MAY 25, 2019
- Julian Assange and
whistleblower Chelsea Manning, together revealed to the world, the reality
of the Iraq and Afghan wars.
Stefania Maurizi is an investigative journalist working for the Italian
daily La Repubblica. She has worked on all WikiLeaks releases of secret
documents and partnered with Glenn Greenwald to expose the Snowden Files about
Italy. She has authored two books—Dossier WikiLeaks: Segreti Italiani and Una
Bomba, Dieci Storie. In an exclusive (electronic) interview with Eresh Omar Jamal of The Daily Star, Maurizi talks about the arrests of
WikiLeaks founder Julian Assange and whistleblower Chelsea Manning, who
together revealed to the world, the reality of the Iraq and Afghan wars.
On April 11, the UK police arrested Julian Assange from
the Ecuadorian embassy. How significant was his arrest and the manner in which
it happened for global press freedom and the right of people to seek political
asylum?
His arrest is a real tragedy, for him, in the first
place, because lets not forget that behind Mr WikiLeaks there is a human being:
Julian Assange. I think this needs to be clarified, and I’m not saying this
lightly, I am serious: if you’ve read the press reports over the last six years
and ten months, while Assange has been confined in the tiny building of the
Ecuadorian Embassy in London without even one hour a day outdoors, you will
have observed a complete lack of empathy or interest on the media’s part in his
condition and the widespread reports that his health was seriously declining
due to his confinement.
But in addition to being a tragedy for him personally, it
is also a tragedy for press freedom and human rights, because he is now at
extremely serious risk of being extradited to the US for his journalistic work
and this is not my opinion, this is what the US extradition request is about.

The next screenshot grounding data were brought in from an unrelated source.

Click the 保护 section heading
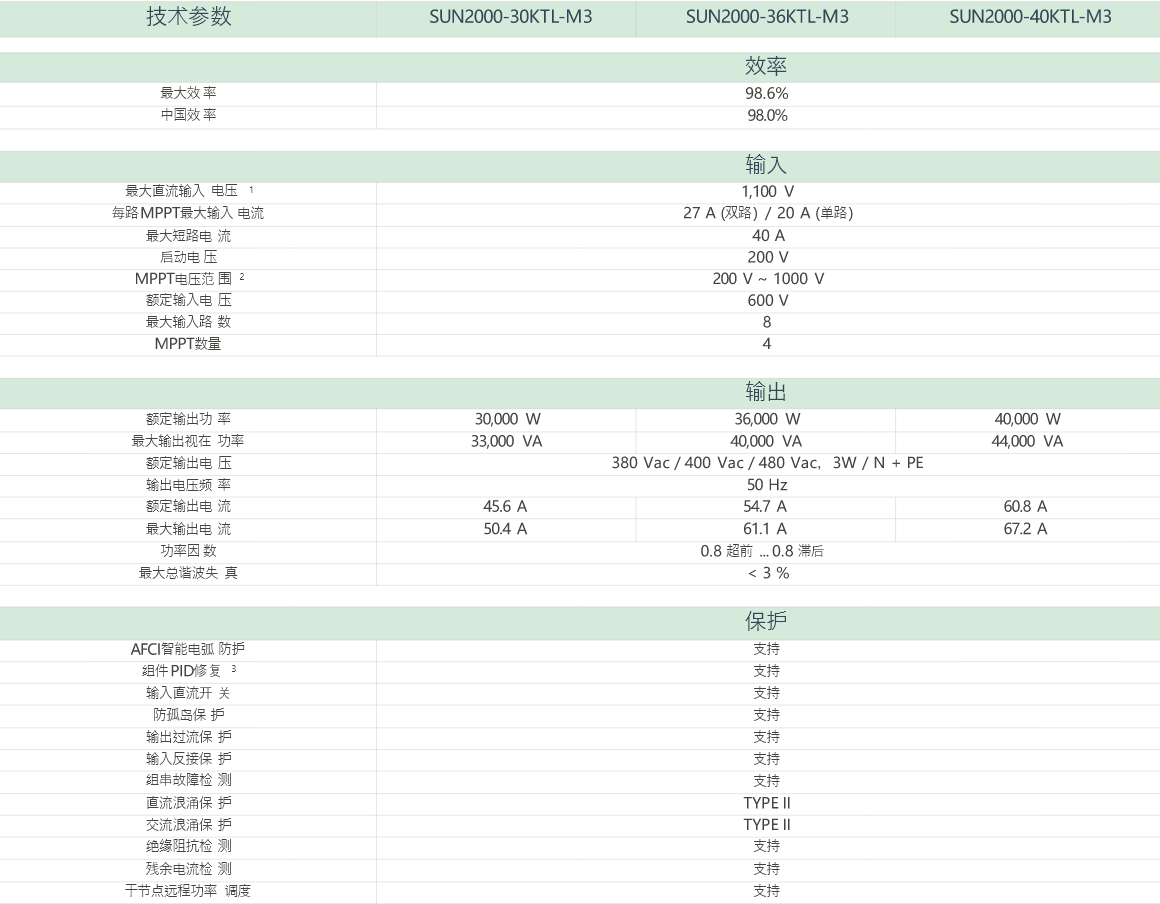 (766, 621)
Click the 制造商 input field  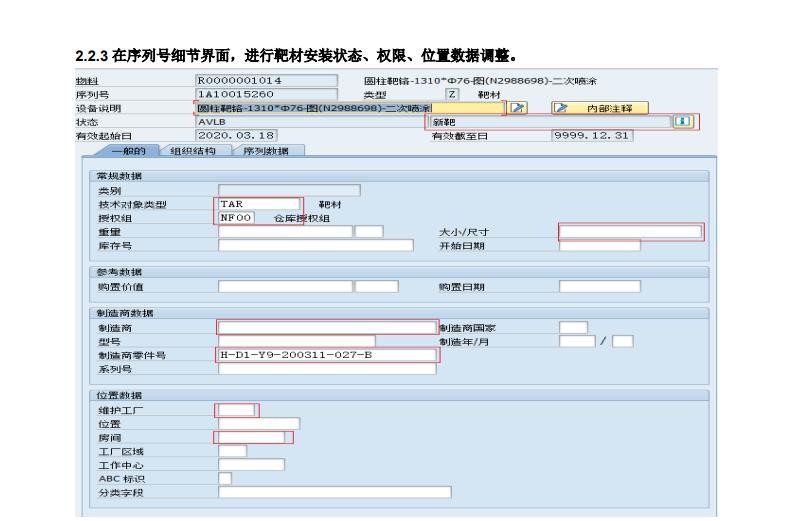326,327
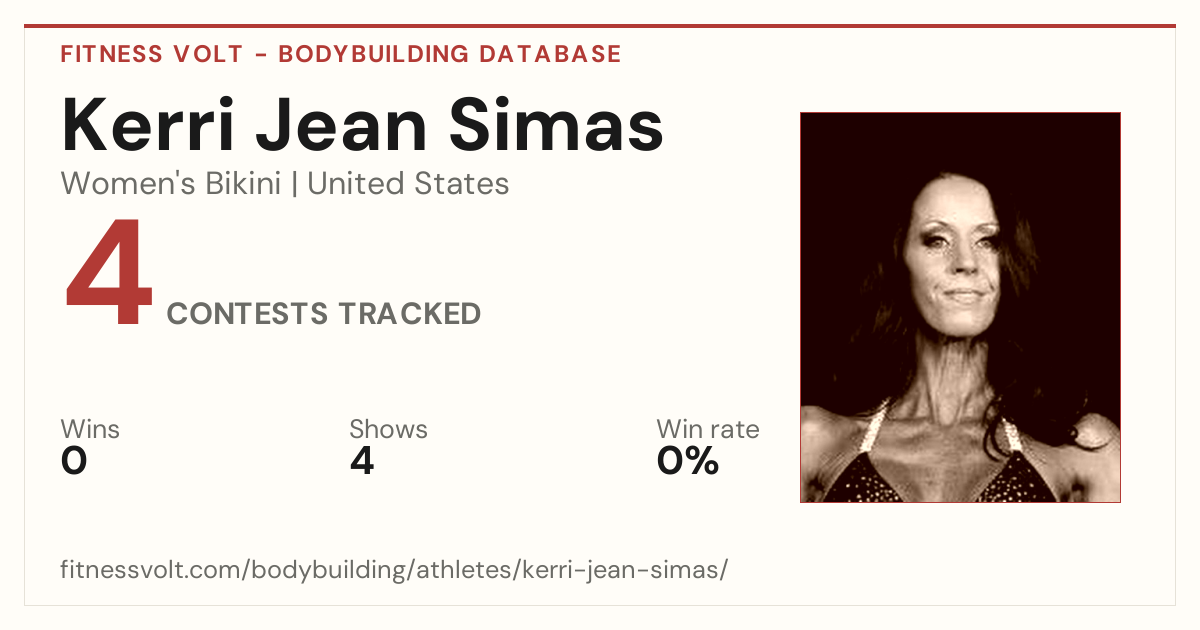Click the word 'Simas' in the heading
1200x630 pixels.
(556, 125)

The US extradition request concerns the 2010 WikiLeaks publications made
possible by Chelsea Manning. They are among the most significant revelations in
the history of journalism.
These publications are so important that almost 10 years
after their release they are still being used by journalists, activists and
scholars. Look at the legal case of the Chagos islanders: they used the
WikiLeaks cables. So, it’s a tragedy that a journalist, an editor, a
publisher—call Assange what you will—is at extremely serious risk of ending up
in jail in the US for the rest of his life for having had the guts to publish
this information.
While he was being dragged out of the embassy, Assange
was holding onto a book you gave him. What can you tell us about that book?
I gave Julian Assange that book of interviews with Gore
Vidal by the editor of the Real News Network, Paul Jay, “History of the
National Security State” back in 2016, a few weeks after the 2016 US elections.
It’s an important book, because Gore Vidal’s analysis of how the US ended up
having the most powerful military-intelligence-complex in the world is so
brilliant. I was sure that Julian would have appreciated that analysis, because
it provides perspective on many years of WikiLeaks’ work on millions of
documents regarding the US military-intelligence complex. What has always
intrigued me about the WikiLeaks founder is the fact that he does understand
technology, but he also understands power, while not all geeks understand it.